3D Duke Chapel

3D Duke Chapel

2016

The 3D Duke Chapel project was designed to intersect with pedagogical, preservational and technological goals at the Wired! Lab. The project began as a workshop to train graduate students in Art, Art History and Visual Studies in Photogrammetry - a method of 3D scanning that uses overlapping photographs taken from many different angles to assemble a 3D model of a chosen architectural space or object.  It quickly morphed into an experience that brought 14 faculty, staff and students from the Library, Arts & Sciences and the Fuqua School of Business together to "crowd source" the creation of a 3D model of the interior of the duke chapel just a few days after lengthy renovations had completed. More than 1400 photographs were taken and processed using a partition of the computing cluster offered by Duke's Research Computing group. One result was a "point cloud" of 84 million colored 3D points representing the interior space of the chapel.

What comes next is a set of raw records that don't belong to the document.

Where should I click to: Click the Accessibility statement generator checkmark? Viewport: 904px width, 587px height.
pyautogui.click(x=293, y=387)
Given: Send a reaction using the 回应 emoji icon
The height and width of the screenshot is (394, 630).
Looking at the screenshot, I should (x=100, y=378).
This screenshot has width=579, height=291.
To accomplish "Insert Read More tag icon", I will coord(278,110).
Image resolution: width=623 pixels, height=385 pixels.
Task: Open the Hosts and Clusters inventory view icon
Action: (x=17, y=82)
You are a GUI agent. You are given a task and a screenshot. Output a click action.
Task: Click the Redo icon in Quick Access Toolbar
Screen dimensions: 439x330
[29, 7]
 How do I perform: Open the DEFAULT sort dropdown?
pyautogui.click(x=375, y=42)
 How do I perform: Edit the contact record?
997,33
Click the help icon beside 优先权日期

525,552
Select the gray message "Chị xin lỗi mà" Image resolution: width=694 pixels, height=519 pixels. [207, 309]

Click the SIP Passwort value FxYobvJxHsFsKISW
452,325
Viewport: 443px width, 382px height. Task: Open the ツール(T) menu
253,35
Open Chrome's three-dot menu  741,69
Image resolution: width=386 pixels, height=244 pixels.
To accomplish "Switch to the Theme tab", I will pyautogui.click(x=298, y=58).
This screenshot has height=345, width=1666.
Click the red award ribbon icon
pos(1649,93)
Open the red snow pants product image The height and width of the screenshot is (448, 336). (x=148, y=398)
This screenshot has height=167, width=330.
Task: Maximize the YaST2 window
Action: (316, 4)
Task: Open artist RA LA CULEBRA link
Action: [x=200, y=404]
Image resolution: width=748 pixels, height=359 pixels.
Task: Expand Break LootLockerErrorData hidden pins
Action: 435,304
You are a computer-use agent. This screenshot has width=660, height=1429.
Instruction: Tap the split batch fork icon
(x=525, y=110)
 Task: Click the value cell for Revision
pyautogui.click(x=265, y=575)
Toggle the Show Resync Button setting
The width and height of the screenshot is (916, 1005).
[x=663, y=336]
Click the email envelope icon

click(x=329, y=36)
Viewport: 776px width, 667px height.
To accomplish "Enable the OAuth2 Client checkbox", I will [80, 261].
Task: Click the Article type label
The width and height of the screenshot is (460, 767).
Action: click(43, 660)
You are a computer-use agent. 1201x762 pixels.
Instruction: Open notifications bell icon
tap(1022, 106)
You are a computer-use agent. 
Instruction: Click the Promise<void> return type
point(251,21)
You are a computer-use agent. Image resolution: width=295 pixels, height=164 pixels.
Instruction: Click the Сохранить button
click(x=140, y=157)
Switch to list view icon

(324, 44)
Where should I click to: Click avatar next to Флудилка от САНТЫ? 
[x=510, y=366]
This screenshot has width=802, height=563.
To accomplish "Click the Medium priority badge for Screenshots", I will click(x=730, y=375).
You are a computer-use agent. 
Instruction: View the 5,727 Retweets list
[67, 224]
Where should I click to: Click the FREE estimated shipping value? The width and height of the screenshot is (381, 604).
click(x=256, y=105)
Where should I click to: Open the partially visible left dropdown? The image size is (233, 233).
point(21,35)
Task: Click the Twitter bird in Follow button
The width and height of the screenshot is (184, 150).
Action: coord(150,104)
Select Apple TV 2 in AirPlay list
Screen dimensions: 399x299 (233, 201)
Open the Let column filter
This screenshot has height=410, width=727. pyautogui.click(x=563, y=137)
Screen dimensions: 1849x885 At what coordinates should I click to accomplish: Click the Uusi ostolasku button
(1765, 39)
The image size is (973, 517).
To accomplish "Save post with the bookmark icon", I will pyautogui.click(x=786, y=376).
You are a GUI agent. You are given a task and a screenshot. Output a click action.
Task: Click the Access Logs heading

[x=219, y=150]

You can see a down-sampled version of this data via a Sketchfab web-viewer here. Future goals for this project include using the data to help explain how gothic cathedrals are structured, and using the data to create structure-tracing patterns that can be projected onto the ceiling of the chapel. News about the project: https://today.duke.edu/2016/05/3dchapel.

People Involved With The Project

  • Ed Triplett, Instructor, Art, Art History & Visual Studies (Primary Investigator)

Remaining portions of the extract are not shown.